Tuesday, January 6, 2026 - 12:00pm

It is that time again when we all set our New Year’s resolutions. When I think of New Year’s resolutions, I think of the most common things: eating healthier and exercising more. I heard a line the other day that struck a chord with me: “I run every day, if I miss a day I add 30 minutes to the next day. It’s been a gamechanger. Tomorrow I am supposed to run for 3 ½ weeks”

I am not immune to this either. I set resolutions only to see them fade at some point before Tax Day in April. Habits are hard to change and even harder to keep once changed. We are all creatures of habit.

Here are a few interesting stats about habits. On average, it takes about 66 days for a behavior to feel automatic. However, the range is wide: as few as 18 days for simple habits like drinking a glass of water after waking up, all the way up to 254 days for more complex ones like regular exercise. Two hundred fifty-four days for regular exercise? Let that one sink in.

If I start on January 1 with the goal of getting regular exercise, it won’t become a habit until September 11. That is a lot of exercise before a habit is formed. I am tired just thinking about it.

Here is one habit that doesn’t need to change, nor will it. At the agency, housing isn’t just what we do; it’s how we think. We sleep, eat, and breathe housing. It’s not a job we turn off at the end of the day; it’s a mindset that carries into every conversation, every meeting, and every decision we make.

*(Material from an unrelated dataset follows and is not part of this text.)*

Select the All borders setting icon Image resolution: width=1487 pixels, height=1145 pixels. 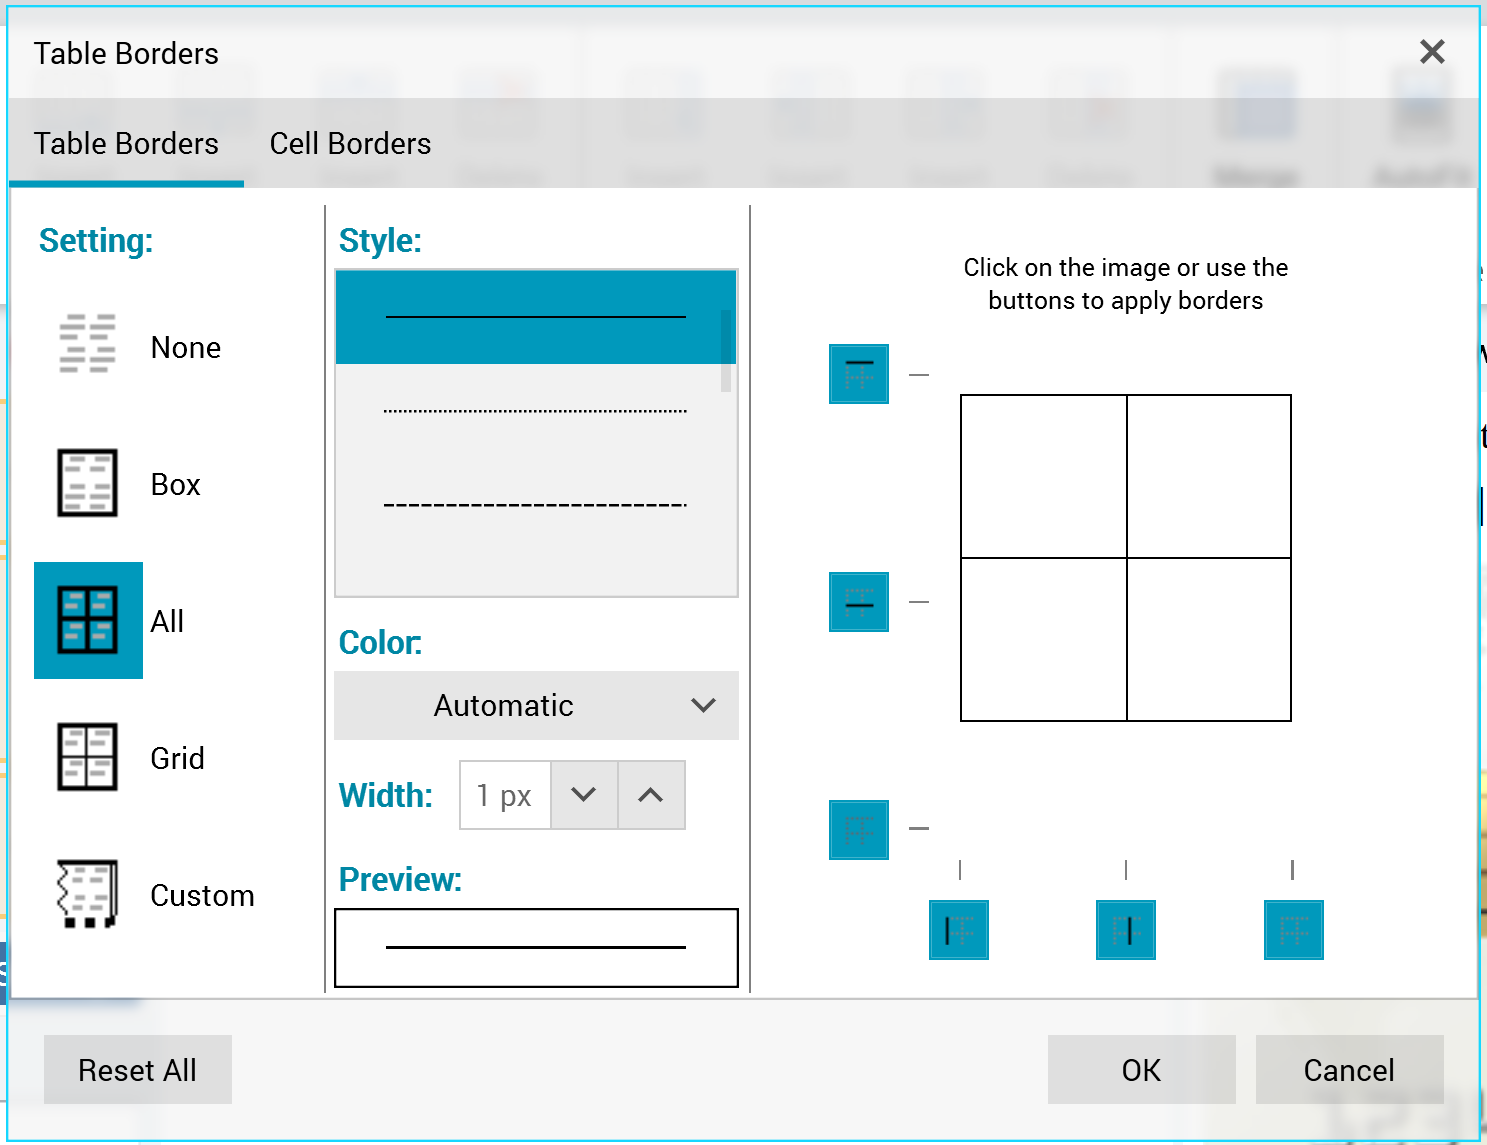(x=88, y=620)
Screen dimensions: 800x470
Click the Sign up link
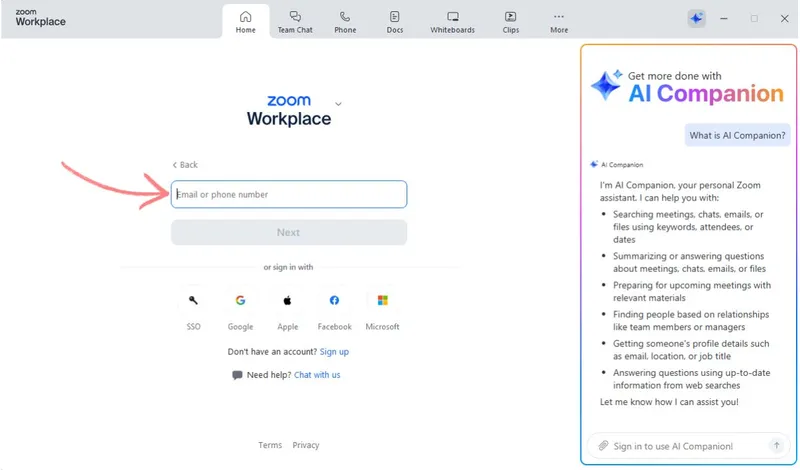pos(334,352)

There isn’t a week that goes by where I don’t hear someone at the agency say, “I thought of this last night while trying to fall asleep.” I do the same thing, working through a housing challenge in the middle of the night, grabbing my phone, and emailing myself so I don’t forget. Housing has a way of following you home (no pun intended), and that persistent thinking is one of our greatest strengths.

So here is a New Year’s resolution, not just for our agency, but for everyone across North Dakota who works in housing.

In 2026, let’s form a new habit within the one we already have: intentionally thinking outside the box about how we create more housing. That doesn’t mean abandoning what works. It means regularly asking different questions. What if we looked at an old problem through a new lens? What if we challenged an assumption we’ve always accepted? What if the solution isn’t bigger but simpler or more flexible?

If it takes 66 days for a behavior to become automatic, imagine where we could be by spring if we collectively committed to practicing this mindset. Out-of-the-box ideas don’t come from a single big moment of inspiration, they come from repeated, intentional thinking over time.

We already think about housing every day. Let’s make it a habit to think about it differently, because the next breakthrough in housing may not come from doing more of the same but from seeing what’s possible in a new way.